That’s why Mansoor suggests that the entire U.S. government – not just the military – needs a playbook for building countries threatened by guerrilla warfare.

“Mao, Chairman Mao, who wrote a book on guerrilla war and knew something about it, said revolutionary war is 80 percent political and only 20 percent military,” Mansoor said. “He was right.”

No ‘magic fix’

The Army and Marines already have a number of institutions working to create ideas about how to fight insurgent wars – Fort Leavenworth alone is home to the Center for Army Lessons Learned and the center where the Army’s battle doctrine is written.

The new Counterinsurgency Center, Mansoor said, will look at the entire system, pointing out both gaps and redundancies in the work done by other organizations within the military.

“Have you ever seen those BASF commercials? ‘We don’t make the sunglasses, we make them darker. We don’t make the bridge, we make it stronger,'” he said. “That’s what we are in terms of the relation to counterinsurgency.”

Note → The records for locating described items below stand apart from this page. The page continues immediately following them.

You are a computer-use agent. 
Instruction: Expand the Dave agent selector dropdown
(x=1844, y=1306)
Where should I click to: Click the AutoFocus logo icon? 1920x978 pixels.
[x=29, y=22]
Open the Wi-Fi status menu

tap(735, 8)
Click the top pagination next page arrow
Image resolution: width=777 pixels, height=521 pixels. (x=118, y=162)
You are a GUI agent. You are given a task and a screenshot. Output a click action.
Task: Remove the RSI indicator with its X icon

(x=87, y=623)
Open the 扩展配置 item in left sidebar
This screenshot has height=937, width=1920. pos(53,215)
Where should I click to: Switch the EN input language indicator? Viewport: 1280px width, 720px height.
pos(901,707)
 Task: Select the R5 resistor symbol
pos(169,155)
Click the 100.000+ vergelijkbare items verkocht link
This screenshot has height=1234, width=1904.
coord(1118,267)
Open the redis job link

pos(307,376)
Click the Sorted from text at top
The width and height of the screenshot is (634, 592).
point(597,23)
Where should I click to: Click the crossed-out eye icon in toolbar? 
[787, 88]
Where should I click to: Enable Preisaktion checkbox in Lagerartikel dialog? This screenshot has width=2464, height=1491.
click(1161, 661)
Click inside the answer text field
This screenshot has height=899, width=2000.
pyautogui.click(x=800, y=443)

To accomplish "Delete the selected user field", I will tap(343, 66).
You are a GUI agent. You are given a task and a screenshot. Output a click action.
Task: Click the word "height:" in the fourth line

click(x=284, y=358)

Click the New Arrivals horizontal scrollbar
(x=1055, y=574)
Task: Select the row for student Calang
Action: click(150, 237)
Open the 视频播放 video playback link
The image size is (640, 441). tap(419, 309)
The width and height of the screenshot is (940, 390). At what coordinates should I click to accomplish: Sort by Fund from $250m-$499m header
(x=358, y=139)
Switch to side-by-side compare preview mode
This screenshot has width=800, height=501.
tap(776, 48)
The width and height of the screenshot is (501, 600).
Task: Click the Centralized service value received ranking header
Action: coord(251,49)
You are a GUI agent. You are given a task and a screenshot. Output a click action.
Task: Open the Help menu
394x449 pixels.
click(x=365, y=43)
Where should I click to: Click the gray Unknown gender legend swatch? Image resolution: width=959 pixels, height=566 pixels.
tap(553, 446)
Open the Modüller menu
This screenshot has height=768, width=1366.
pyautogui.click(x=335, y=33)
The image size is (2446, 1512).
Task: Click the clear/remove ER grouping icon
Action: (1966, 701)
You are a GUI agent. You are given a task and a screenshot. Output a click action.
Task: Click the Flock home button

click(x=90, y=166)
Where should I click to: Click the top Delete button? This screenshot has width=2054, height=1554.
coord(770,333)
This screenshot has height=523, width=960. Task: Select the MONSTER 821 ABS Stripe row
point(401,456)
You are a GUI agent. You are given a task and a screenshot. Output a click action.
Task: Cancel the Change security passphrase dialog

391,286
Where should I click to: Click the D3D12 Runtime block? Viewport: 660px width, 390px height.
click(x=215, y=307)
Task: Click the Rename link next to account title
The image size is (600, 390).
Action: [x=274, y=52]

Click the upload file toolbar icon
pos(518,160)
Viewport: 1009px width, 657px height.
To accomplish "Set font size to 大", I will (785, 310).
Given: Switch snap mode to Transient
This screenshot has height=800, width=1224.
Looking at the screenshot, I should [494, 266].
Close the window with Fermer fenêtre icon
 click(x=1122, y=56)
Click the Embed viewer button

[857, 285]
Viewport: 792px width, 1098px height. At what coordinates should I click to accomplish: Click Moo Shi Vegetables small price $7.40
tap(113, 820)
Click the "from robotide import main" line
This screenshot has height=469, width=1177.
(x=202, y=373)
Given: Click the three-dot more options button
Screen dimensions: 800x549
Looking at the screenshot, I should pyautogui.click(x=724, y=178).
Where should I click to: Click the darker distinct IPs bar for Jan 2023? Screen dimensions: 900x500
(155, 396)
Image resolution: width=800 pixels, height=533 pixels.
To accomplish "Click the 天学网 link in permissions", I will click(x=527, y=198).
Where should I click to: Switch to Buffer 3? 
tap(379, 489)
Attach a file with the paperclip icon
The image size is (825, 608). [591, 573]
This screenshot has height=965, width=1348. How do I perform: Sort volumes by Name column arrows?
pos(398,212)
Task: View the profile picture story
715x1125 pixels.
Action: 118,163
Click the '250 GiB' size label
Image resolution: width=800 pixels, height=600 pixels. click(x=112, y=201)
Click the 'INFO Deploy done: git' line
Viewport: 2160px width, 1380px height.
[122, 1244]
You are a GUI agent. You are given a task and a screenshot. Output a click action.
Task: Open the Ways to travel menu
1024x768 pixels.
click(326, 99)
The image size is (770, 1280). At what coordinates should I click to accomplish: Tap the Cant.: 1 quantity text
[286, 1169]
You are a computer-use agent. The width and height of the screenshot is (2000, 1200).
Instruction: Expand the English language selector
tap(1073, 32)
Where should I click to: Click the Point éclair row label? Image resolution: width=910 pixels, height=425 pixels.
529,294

Americans shouldn’t expect some magic fix to emerge from the new center. One key to fighting a successful counterinsurgency is patience.

“If you’ve looked at the history of insurgencies, counterinsurgencies, they tend to take a long time,” Mansoor said. “Decade is about average. It could take much less, it could take much more.”

That’s why, he said, “getting counterinsurgency right is now every bit as important to the Army as fighting conventional combat.”

But defining victory in such wars can be difficult. It’s not as easy as seeing the hill and taking the hill.

“You know, the people will let you know. The center of gravity in a counterinsurgency is the population,” Mansoor said.

“Back in 2003, when we first went into Iraq, there was a common sense that the people were a condition of the battlefield. But in fact, they’re the prize. They’re not an obstacle between you and the enemy. If you secure the population, you’re going to be able to eventually target the enemy, or he’s going to fade away – or he’s going to quit.”